Comparing Ingress and Egress Detection to Secure Interdomain Routing: An Experimental Analysis

摘要

The global economy and society increasingly depends on computer networks linked together by the Internet. The importance of computer networks reaches far beyond the telecommunications sector since they have become a critical factor for many other crucial infrastructures and markets. With threats mounting and security incidents becoming more frequent, concerns about network security grow. It is an acknowledged fact that some of the most fundamental network protocols that make the Internet work are exposed to serious threats. One of them is the Border Gateway Protocol (BGP) which determines how Internet traffic is routed through the topology of administratively independent networks that the Internet is comprised of. Despite the existence of a steadily growing number of BGP security proposals, to date none of them has been adopted. Using a precise definition of BGP robustness we experimentally show that the degree of robustness is distributed unequally across the administrative domains of the Internet, the so-called Autonomous Systems (ASes).
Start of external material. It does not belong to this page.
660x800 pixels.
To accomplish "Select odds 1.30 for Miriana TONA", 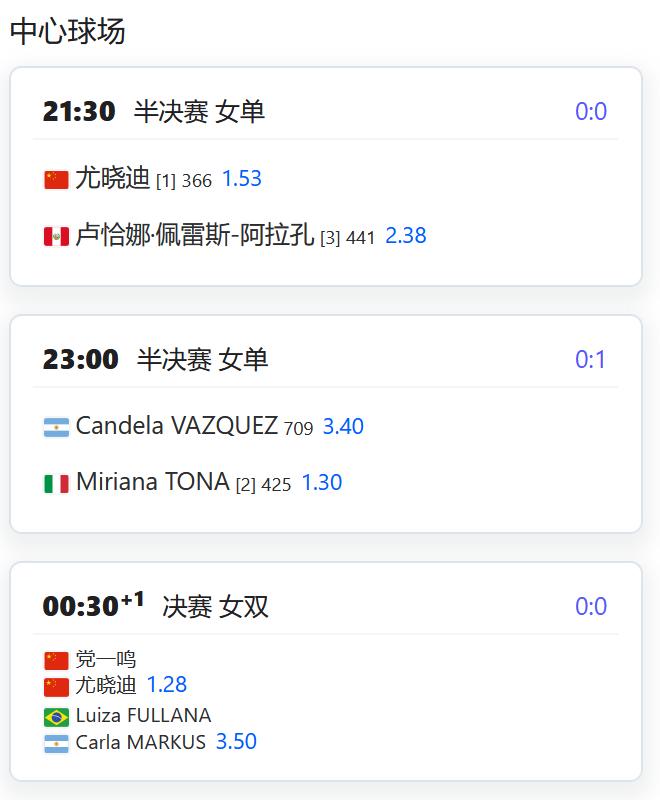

The experiments confirm the intuition that the contribution ASes are able to make towards securing the correct working of the inter-domain routing infrastructure by deploying countermeasures against routing attacks differ depending on their position in the AS topology. We also show that the degree of this asymmetry can be controlled by the choice of the security strategy. We compare the strengths and weaknesses of two fundamentally different approaches in increasing BGP's robustness which we termed ingress and egress detection of false route advertisements and indicate their implications. Our quantitative results have important implications for Internet security policy, in particular with respect to the crucial question where to start the deployment of which type of security scheme in order to maximize the Internet's robustness to routing attacks.